This article discusses the importance of a data services layer built upon an enterprise data integration (EDI)
platform for service-oriented architecture (SOA).
A large company found itself handicapped by an ornery snarl of siloed applications that compromised its agility, performance and profitability. Its IT department was constantly behind schedule and over budget in hand-coding point-to-point connectivity among supply chain, financials, CRM, and other packaged and custom-built legacy applications.
The solution: Integrating critical business processes and applications by adopting a service-oriented architecture, or SOA. Internal IT personnel and consultants engineered a loosely coupled infrastructure, with reusable services based on XML and standard Web services protocols such as SOAP and WSDL. Once the system went live, the CFO ran a routine query through his dashboard. The answer came back:
You forgot the data.
It's a playful fiction, of course, but it illustrates the perils of a service-oriented architecture without enterprise data integration (EDI): one that focuses only on the business process interactions and application interfaces, and neglects the devilish details of data-level incompatibility among the disparate IT systems participating in those processes, including varying formats, semantics and hierarchies.
Our hypothetical company based its SOA on a Web services-based enterprise application integration (EAI) engine. The technology worked flawlessly in enabling high-level application integration and orchestrating business processes - but it was not designed to deal with the complexities of heterogeneous, inconsistent, dirty data that lie fragmented across the enterprise.
The result: Costly and time-consuming hand-coding to resolve these data inconsistencies in the SOA implementation, thus violating the very promise of reusability and interoperability that is driving the movement towards SOA. The missing ingredient in this company's SOA was a Data Services layer built upon an enterprise data integration platform.
The SOA opportunity
The buzz around SOA has been fast and furious. It's no wonder. Organizations recognize an opportunity to slash the cost of application and middleware development and accelerate time to market by "loosely coupling" siloed applications using open standards such as Extensible Markup Language (XML), Simple Object Access Protocol (SOAP), and Web Services Description Language (WSDL).
The widespread adoption of these standards by IT organizations and vendors alike paves the way to expose applications as component-based services for delivery over the Web. By abstracting the underlying business logic, SOA enables services to be wrapped, re-used, and orchestrated to give both IT and business far greater responsiveness, flexibility, and speed of execution.
Many early SOA-based implementations have been built on EAI, and J2EE- and .NET-based middleware, including message brokers, application servers, and enterprise service buses. But increasingly, data integration has become a primary objective. Some 76 percent of AMR Research respondents using or planning to use an SOA named process or data integration as the leading initiative, according to the August 2005 AMR Research report, "Service-Oriented Architecture: Survey Findings on Deployment and Plans for the Future." The findings reflect a growing awareness that a data integration platform can -- and should -- enrich an SOA with sophisticated data services beyond the scope of application integration-centric technologies.
In other words, to realize the full potential of SOA, including loose coupling and reusability, it's critical that client application access business-relevant data wherever is resides, in whatever form it requires, in a consistent and accurate manner.

• RECORDED INFORMATION:
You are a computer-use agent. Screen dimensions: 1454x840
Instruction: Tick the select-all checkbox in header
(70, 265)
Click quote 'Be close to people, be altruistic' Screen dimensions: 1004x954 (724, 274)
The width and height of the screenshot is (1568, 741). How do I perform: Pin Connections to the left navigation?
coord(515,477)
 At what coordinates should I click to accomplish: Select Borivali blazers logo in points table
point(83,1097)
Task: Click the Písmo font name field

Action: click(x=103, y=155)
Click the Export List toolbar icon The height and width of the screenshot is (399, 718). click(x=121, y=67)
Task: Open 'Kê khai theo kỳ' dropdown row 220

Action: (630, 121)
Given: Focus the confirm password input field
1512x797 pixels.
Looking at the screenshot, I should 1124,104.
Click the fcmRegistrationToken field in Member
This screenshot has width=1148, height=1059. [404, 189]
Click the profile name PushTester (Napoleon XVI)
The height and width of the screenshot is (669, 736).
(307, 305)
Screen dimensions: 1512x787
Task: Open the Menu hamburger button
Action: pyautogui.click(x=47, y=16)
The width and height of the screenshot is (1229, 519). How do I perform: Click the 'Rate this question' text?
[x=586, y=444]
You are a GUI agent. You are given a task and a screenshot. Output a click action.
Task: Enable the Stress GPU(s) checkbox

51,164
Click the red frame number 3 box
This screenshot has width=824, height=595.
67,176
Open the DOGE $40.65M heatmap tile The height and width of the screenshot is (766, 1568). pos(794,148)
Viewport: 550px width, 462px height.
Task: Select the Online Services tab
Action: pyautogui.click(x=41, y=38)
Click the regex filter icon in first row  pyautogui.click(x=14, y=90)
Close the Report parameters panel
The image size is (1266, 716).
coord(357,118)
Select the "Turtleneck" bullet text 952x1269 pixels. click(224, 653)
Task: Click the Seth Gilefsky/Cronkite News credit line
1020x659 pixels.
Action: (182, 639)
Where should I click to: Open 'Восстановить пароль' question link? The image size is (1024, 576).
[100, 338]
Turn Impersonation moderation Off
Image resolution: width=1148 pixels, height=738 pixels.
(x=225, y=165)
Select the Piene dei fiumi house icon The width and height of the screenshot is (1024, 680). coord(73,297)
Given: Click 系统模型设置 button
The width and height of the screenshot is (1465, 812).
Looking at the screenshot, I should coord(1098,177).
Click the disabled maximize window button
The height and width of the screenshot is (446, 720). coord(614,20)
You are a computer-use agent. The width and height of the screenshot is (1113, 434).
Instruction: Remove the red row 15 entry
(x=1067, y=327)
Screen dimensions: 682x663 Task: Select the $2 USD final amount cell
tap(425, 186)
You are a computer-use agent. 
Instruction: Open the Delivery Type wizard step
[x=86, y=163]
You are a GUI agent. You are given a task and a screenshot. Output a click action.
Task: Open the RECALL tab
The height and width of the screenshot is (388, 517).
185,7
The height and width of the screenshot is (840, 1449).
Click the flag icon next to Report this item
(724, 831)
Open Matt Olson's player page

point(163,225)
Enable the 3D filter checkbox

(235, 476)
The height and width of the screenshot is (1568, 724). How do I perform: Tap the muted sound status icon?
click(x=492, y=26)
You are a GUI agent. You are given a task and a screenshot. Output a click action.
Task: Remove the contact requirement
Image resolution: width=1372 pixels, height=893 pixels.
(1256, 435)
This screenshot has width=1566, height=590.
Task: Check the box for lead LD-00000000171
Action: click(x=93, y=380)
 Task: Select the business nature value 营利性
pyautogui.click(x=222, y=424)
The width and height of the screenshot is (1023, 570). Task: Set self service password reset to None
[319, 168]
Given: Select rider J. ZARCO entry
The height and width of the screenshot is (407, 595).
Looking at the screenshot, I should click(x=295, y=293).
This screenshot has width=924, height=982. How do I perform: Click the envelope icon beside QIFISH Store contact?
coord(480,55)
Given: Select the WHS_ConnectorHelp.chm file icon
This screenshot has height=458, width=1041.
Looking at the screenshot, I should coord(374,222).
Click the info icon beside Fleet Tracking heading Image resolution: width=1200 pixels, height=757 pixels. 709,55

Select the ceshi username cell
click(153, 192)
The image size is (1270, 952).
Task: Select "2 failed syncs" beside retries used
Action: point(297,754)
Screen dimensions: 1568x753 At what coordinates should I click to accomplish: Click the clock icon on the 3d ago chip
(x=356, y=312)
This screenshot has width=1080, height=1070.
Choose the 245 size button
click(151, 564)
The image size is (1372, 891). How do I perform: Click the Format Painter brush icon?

• COMPLETE THE FOLLOWING:
a – Copy the stretch of the SOA article from "A large company" through "forgot the data.".
b – Answer these questions from the SOA article:
(i) Which standard Web services protocols does the article name for the hypothetical company's reusable services?
(ii) What percentage of AMR Research respondents named process or data integration as the leading initiative?
(iii) What did the hypothetical company base its SOA on?
c – List every kind of middleware that the SOA article names as a basis for early SOA-based implementations.

• SOLVED TASKS:
a –
A large company found itself handicapped by an ornery snarl of siloed applications that compromised its agility, performance and profitability. Its IT department was constantly behind schedule and over budget in hand-coding point-to-point connectivity among supply chain, financials, CRM, and other packaged and custom-built legacy applications.
The solution: Integrating critical business processes and applications by adopting a service-oriented architecture, or SOA. Internal IT personnel and consultants engineered a loosely coupled infrastructure, with reusable services based on XML and standard Web services protocols such as SOAP and WSDL. Once the system went live, the CFO ran a routine query through his dashboard. The answer came back:
You forgot the data.

b –
(i) SOAP and WSDL.
(ii) 76 percent.
(iii) A Web services-based enterprise application integration (EAI) engine.

c – Message brokers, application servers, enterprise service buses